In the first round of funding awards, announced by NatureScot yesterday, a total of £5 million will be shared between 54 projects from all over Scotland to restore nature, safeguard wildlife and tackle the causes of climate change.

Among the successful recipients are RSPB Scotland who have been granted £180,000 for rainforest restoration work by removing rhododendron in the Atlantic rainforest of the Morvern peninsula. A further £10,700 to improve habitats as part of the ambitious Cairngorms Connect project and £160,000 to support restoration of vital wetlands in Orkney.

In South Ayrshire, Forestry and Land Scotland have been granted £30,000 to enhance Black Grouse habitat on Craig Dhu. Habitat loss and overgrazing have resulted in long-term declines in Black Grouse populations across the UK, and this work to restore their habitat is helping their recovery.

While £80,000 has been awarded to the St Andrews Links Trust to support their West Sands dune restoration programme. This collaborative and community-focused project will use “building with nature” principles to raise the level of the dunes from 3m to 6m above sea level; as a further step towards creating a robust, healthy dune system as an effective flood defence.

The Nature Restoration Fund supports a range of urban, rural, marine and coastal-focused projects to address the twin crises of biodiversity loss and climate change. The £10m fund was launched in July this year and has now been extended to a total of at least £65m over the next five years.

Biodiversity Minister Lorna Slater said: “Too much of Scotland’s natural environment is degraded after years of over-exploitation, but this government is committed to restoring nature and our wildlife.

“The Nature Restoration Fund will play a big role in delivering these aspirations, and the projects we are funding today are just the beginning.

“The fund kick-starts a new approach, supporting longer-term, larger, landscape-scale projects across Scotland – on land and at sea – that address the twin crises of biodiversity loss and climate change. Over this parliament we will invest at least £65m through the fund, delivering real change that people and nature will benefit from across the whole country.”

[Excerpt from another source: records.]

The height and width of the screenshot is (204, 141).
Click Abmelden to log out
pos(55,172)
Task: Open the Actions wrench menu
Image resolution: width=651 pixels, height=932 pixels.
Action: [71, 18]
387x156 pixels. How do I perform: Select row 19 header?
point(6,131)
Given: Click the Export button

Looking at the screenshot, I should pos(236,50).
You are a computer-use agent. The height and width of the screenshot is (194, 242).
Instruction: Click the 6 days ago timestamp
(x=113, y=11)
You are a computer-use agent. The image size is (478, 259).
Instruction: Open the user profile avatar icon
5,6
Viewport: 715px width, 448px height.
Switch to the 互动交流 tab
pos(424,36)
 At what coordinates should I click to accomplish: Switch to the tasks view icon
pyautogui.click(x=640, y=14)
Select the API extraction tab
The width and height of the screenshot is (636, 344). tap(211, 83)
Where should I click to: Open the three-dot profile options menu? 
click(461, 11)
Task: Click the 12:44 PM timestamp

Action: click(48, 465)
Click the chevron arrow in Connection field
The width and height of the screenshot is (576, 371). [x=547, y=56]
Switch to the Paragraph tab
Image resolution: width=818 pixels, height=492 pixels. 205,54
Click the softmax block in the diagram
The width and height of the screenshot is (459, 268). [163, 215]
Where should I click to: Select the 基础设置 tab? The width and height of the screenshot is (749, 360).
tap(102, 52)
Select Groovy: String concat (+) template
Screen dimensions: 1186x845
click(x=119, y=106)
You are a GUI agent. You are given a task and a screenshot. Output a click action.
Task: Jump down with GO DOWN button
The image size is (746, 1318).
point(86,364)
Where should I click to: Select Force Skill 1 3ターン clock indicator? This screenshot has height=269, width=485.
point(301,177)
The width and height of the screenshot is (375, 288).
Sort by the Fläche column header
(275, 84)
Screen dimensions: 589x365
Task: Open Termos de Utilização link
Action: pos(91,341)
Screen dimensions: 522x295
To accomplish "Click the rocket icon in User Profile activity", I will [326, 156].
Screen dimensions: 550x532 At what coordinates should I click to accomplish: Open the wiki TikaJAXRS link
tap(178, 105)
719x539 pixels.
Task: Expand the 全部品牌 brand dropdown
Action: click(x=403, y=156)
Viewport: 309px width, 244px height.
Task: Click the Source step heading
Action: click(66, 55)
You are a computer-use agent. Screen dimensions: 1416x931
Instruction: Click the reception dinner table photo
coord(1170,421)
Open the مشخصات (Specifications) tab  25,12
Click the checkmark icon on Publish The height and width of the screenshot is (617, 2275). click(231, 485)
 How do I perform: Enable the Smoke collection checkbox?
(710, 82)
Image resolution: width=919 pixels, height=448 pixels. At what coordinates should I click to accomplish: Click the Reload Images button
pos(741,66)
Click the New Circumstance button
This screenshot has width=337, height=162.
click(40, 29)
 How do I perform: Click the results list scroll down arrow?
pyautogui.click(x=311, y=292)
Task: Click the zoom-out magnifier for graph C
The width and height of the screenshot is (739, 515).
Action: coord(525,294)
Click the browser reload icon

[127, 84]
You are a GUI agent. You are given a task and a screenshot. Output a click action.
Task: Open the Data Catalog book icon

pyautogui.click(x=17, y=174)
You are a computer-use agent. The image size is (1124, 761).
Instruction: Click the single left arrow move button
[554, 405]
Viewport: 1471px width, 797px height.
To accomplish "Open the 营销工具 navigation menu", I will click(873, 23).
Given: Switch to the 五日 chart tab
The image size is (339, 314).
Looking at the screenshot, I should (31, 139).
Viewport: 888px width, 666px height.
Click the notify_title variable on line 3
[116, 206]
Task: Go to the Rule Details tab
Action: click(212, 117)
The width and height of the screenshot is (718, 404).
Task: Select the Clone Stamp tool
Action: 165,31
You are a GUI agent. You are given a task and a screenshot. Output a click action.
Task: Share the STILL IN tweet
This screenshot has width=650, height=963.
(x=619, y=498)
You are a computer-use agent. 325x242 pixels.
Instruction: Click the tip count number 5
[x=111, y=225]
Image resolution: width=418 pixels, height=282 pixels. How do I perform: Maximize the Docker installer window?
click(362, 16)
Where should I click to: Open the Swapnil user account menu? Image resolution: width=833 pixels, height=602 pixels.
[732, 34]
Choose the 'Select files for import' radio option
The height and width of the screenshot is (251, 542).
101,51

NatureScot chief executive Francesca Osowska added: “COP26 in Glasgow has driven home the urgency of the situation we are all facing. But there is hope. By restoring nature, protecting and enhancing habitats and safeguarding marine life we can look forward to a nature-positive future.

“Scotland is taking action now to meet the huge challenges and pressures that nature is facing and it is projects like these that will make the difference and set us on the road to recovery. Climate change needs nature-based solutions.”